Élevage, La Marina BJ– Le secteur de l’élevage bovin au Bénin entre dans une phase de transformation structurelle à l’échelle nationale. Selon nos informations, pour répondre à la demande croissante en protéines animales et réduire les sorties de devises liées à l’importation, les autorités agricoles du pays déploient une stratégie d’envergure sur trente-six mois.
Des informations recueillies auprès de notre source bien informée, ce programme repose sur un pilier central : l’amélioration génétique massive pour maximiser la productivité laitière et bouchère des troupeaux sur l’ensemble du territoire.
L’ambition est de passer d’un élevage de subsistance à une filière véritablement compétitive. Pour ce faire, le gouvernement béninois à travers le Projet d’Appui au Développement des Filières Lait et Viande (PRODEFILAV-PEL) mise sur l’introduction de 31 500 doses de semence bovine de haute performance. Ce matériel biologique permettra aux éleveurs de procéder à des croisements contrôlés, visant à obtenir des sujets plus robustes, à croissance rapide et dotés d’un meilleur rendement laitier. En complément, l’utilisation de 15 300 kits d’hormones est prévue pour assurer une gestion rigoureuse de la reproduction. Ces outils techniques permettront aux techniciens et aux éleveurs de synchroniser les chaleurs au sein des troupeaux, garantissant ainsi des cycles de mise bas plus réguliers et une production mieux répartie sur l’année.

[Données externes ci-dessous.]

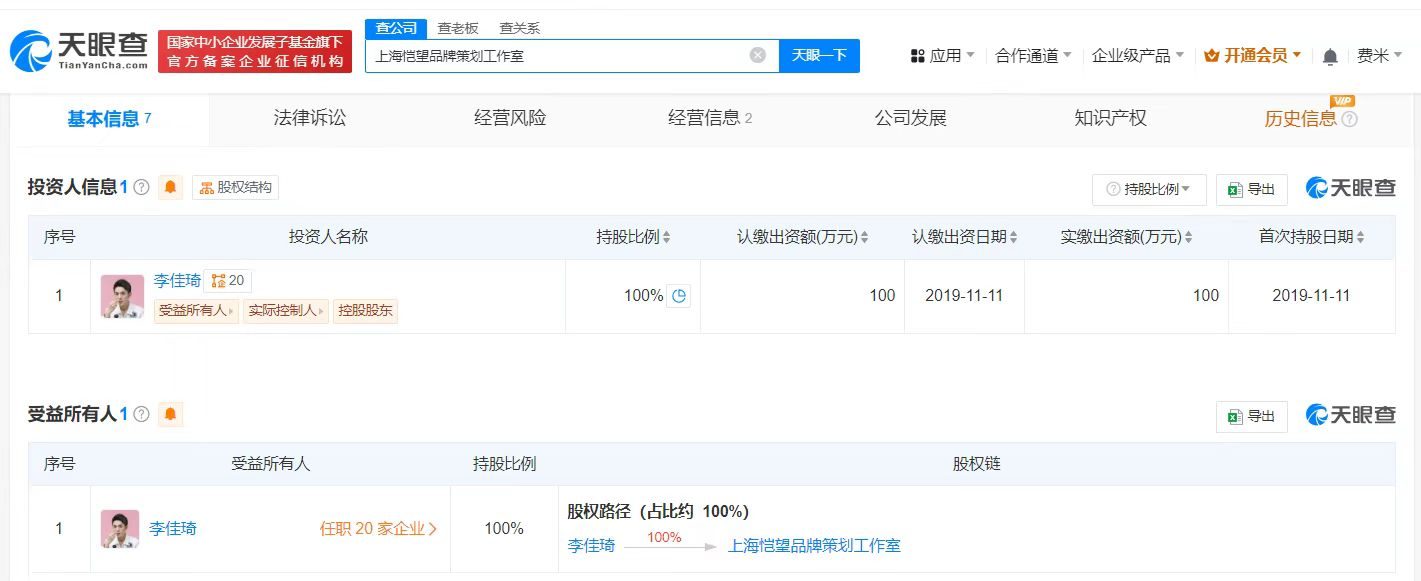Click the pie chart icon beside 100% shareholding
The image size is (1421, 581).
pos(679,296)
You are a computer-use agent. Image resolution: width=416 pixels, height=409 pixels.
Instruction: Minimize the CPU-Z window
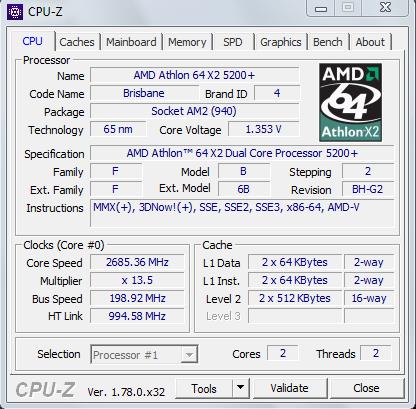pyautogui.click(x=321, y=8)
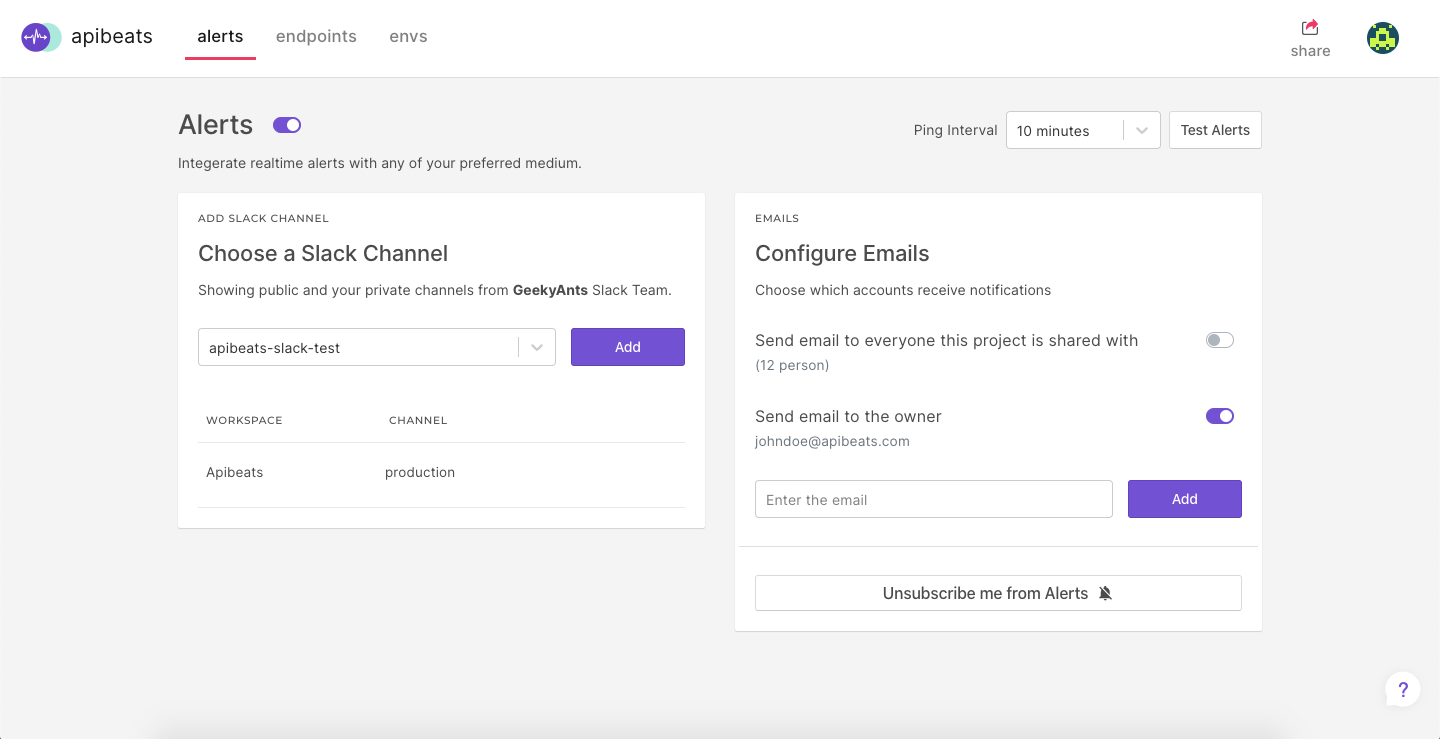Click the muted bell icon
The width and height of the screenshot is (1440, 739).
click(1105, 593)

Une coordination stratégique en trois étapes
Bien que le pilotage soit centralisé dans le bassin historique de production, l’objectif est d’irriguer toutes les zones pastorales du pays. Le plan se décline en trois étapes majeures, commençant par une phase préparatoire actuellement en cours qui consiste à finaliser les aspects techniques de la contractualisation avec les experts et fournisseurs de solutions génétiques. S’ensuivra un déploiement annuel sur trois ans où les doses et les kits seront mis à disposition des exploitations sur toute l’étendue du territoire tout en bénéficiant d’un suivi vétérinaire strict. Enfin, un monitoring des premiers veaux issus de ces inséminations permettra une évaluation précise des performances pour mesurer l’amélioration réelle du poids et de la production de lait au niveau national.
Soutenu par la Banque Africaine de Développement (BAD), ce programme ne se contentera pas de fournir des intrants. Il vise à professionnaliser les entreprises d’élevage béninoises en les dotant d’outils de pointe jusque-là peu accessibles aux petits exploitants. En renforçant la base génétique du cheptel national, le Bénin se donne les moyens de bâtir une filière viande-lait résiliente et moderne. À terme, cette modernisation devrait non seulement sécuriser l’approvisionnement des marchés urbains de Cotonou à Parakou, mais aussi offrir de nouvelles perspectives économiques durables aux éleveurs, transformant chaque tête de bétail en un actif plus rentable pour l’économie nationale.